Wien. (kle/apa) Spitzt sich die Schuldenkrise in Spanien dramatisch zu, hat die KA Finanz, die staatliche Bad Bank der ebenfalls staatlichen Kommunalkredit, ein neues Problem. Dann müsste sie beim Bund abermals frisches Kapital abrufen. Das hat Vorstandschef Alois Steinbichler am Mittwoch vor der Presse indirekt eingeräumt. Gleichzeitig betonte er allerdings, dass er in Europa derzeit "kein zweites Griechenland" heraufdämmern sieht.
Wegen des Griechenland-Schuldenschnitts hatte die KA Finanz 2011 einen Verlust von mehr als einer Milliarde Euro erlitten. Der musste vorige Woche wie berichtet mit Staatsgeld abgedeckt werden.
An Spanien-Papieren hat die Abwicklungsbank der Kommunalkredit aktuell noch ein Volumen von fast 832 Millionen Euro in ihrem Portfolio.

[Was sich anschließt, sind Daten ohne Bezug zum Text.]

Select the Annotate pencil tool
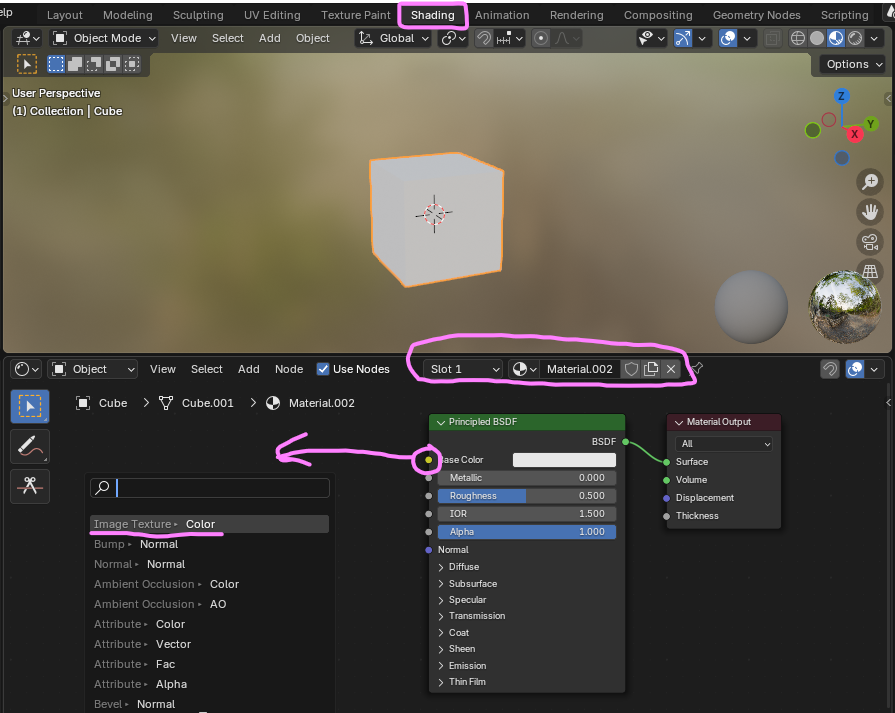This screenshot has width=895, height=713. (29, 446)
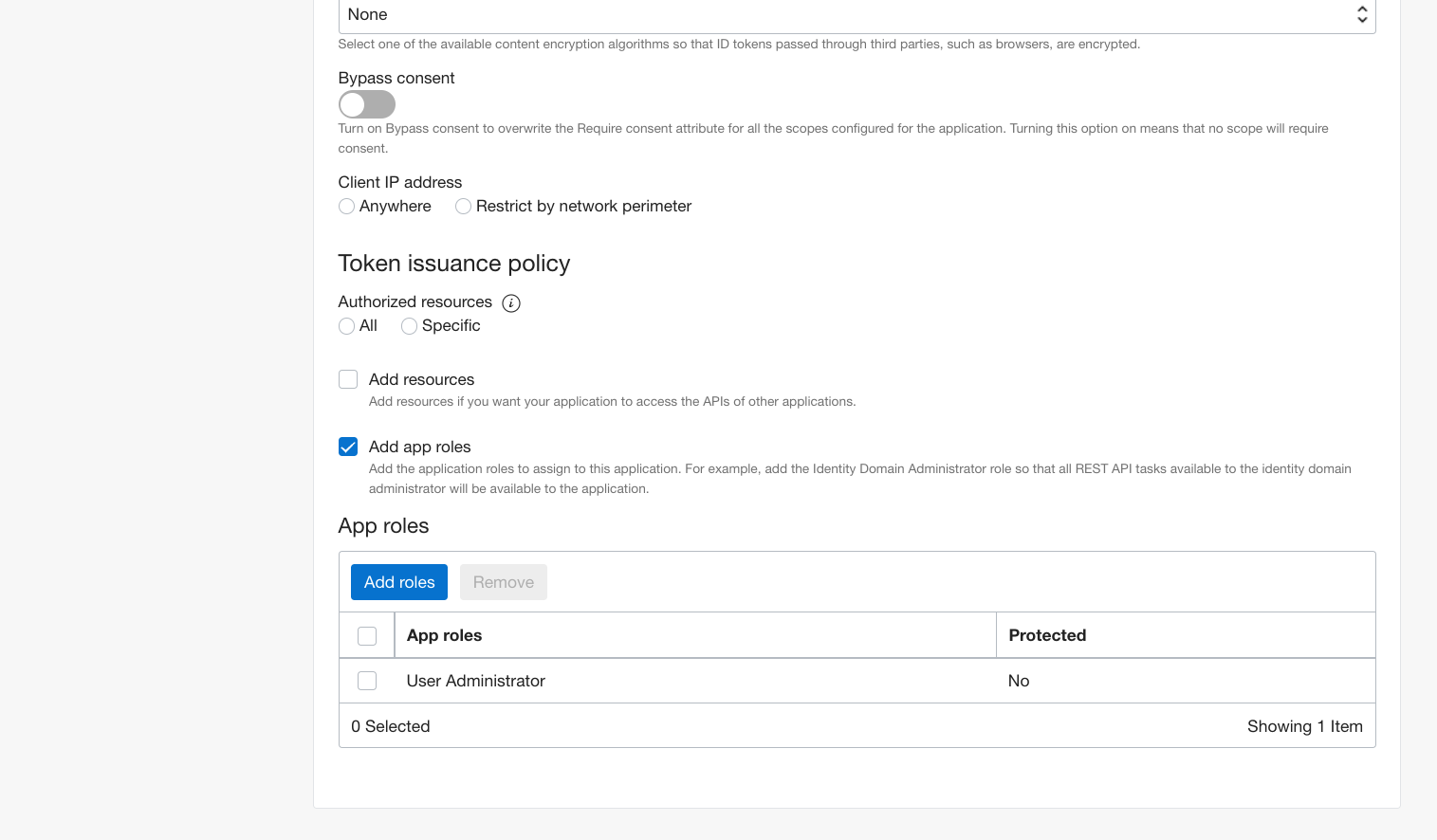Pick Specific for Authorized resources
1437x840 pixels.
point(409,325)
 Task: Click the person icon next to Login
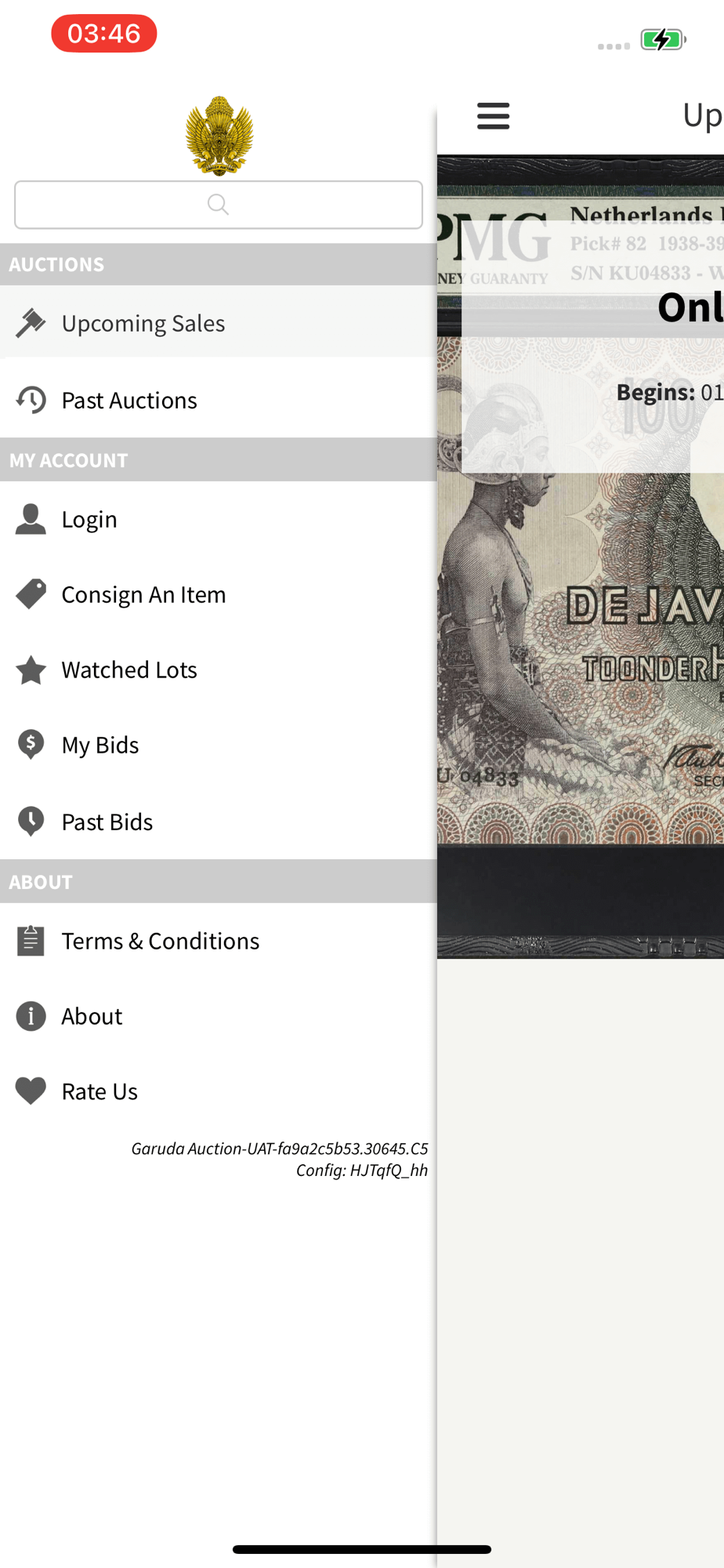31,519
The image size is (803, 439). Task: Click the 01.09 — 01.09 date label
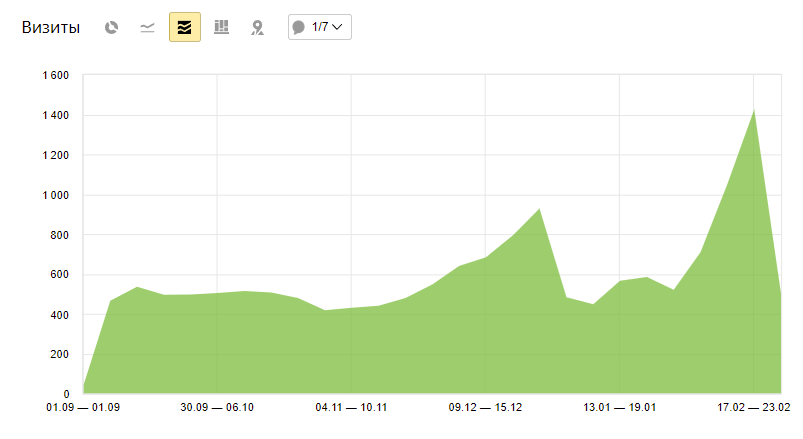click(83, 407)
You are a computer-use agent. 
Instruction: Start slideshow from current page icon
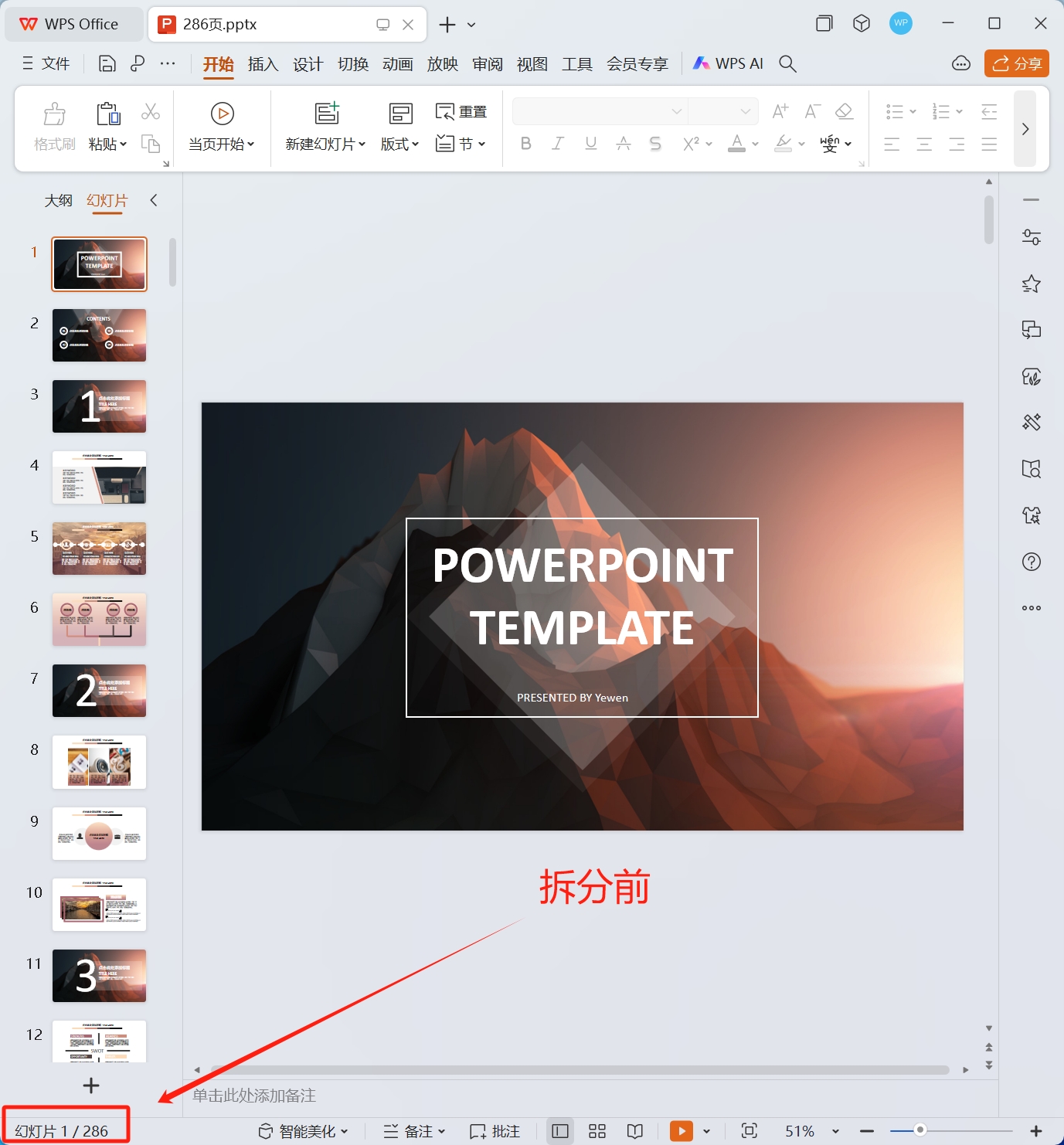click(222, 114)
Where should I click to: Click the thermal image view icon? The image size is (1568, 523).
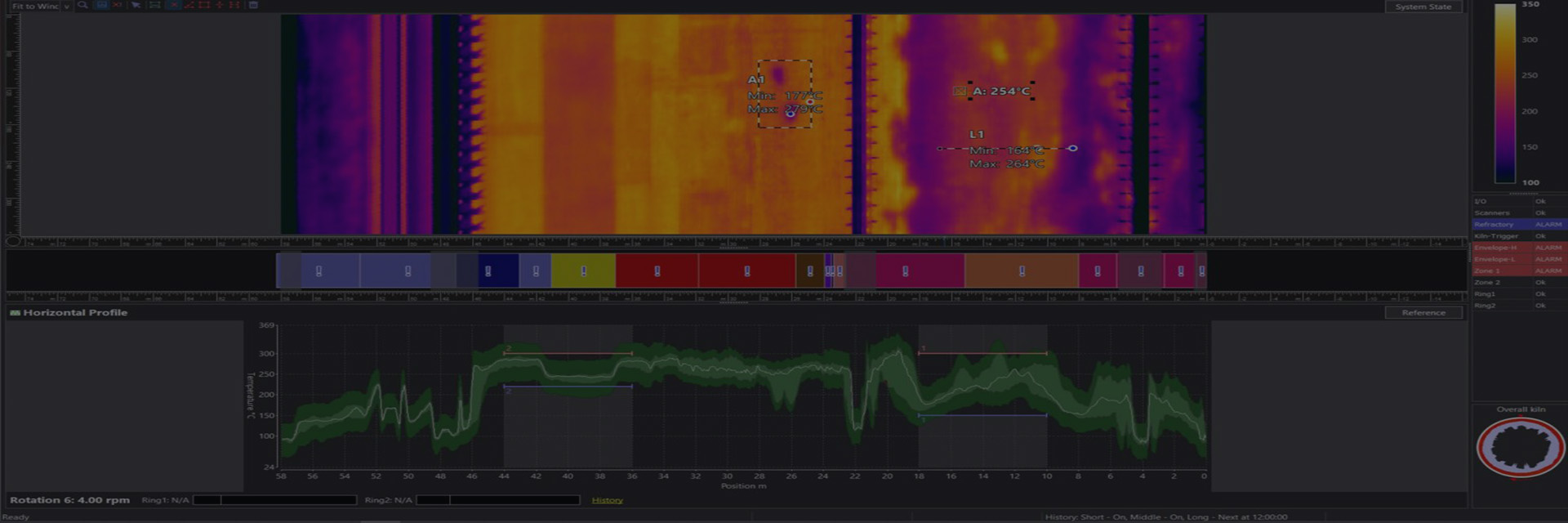tap(101, 5)
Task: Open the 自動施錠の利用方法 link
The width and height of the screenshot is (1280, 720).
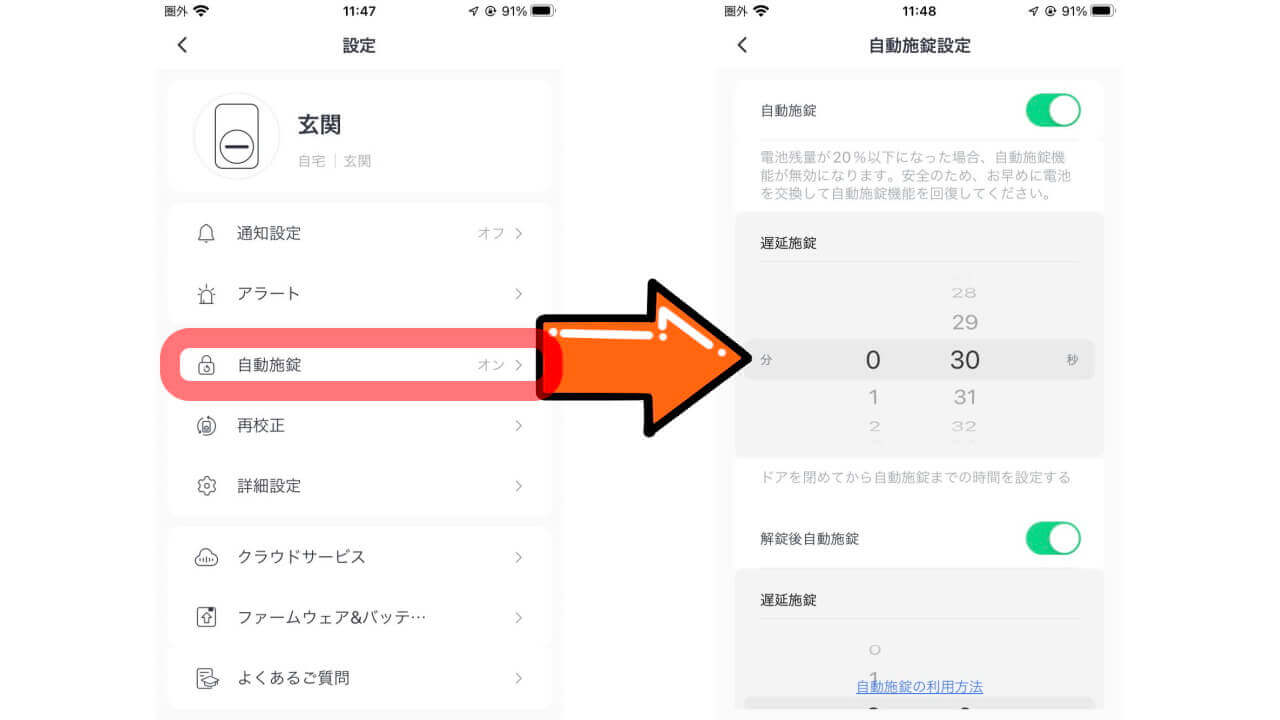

Im heurigen ersten Quartal seien hier Papiere für rund 400 Millionen Euro verkauft worden - "kapitalschonend", wie Steinbichler hinzufügte.
Die Kommunalkredit selbst ist im Vorjahr wegen Griechenland ebenfalls tief in die roten Zahlen gerutscht. Laut internationaler Bilanzierung (IFRS) fiel ein Verlust von 148,8 Millionen Euro an - nach Abschreibungen von 176,3 Millionen.
Für heuer rechnet Steinbichler mit schwarzen Zahlen. Belastende Einmaleffekte wie 2011 seien für 2012 nicht zu erwarten. Zuletzt, so der Bankchef, habe man kaum mehr Griechenland-Risiko in den Büchern gehabt. Auch sonst sei man relativ unbelastet von Risiken durch Staatsanleihen.
Ob und an wen der Bund die auf Gemeindefinanzierungen spezialisierte Bank verkauft, soll laut Steinbichler bis Mitte 2013 klar sein. Für die geplante Reprivatisierung der seit 2008 notverstaatlichten Kommunalkredit sind zuletzt die Beratungsmandate europaweit ausgeschrieben worden.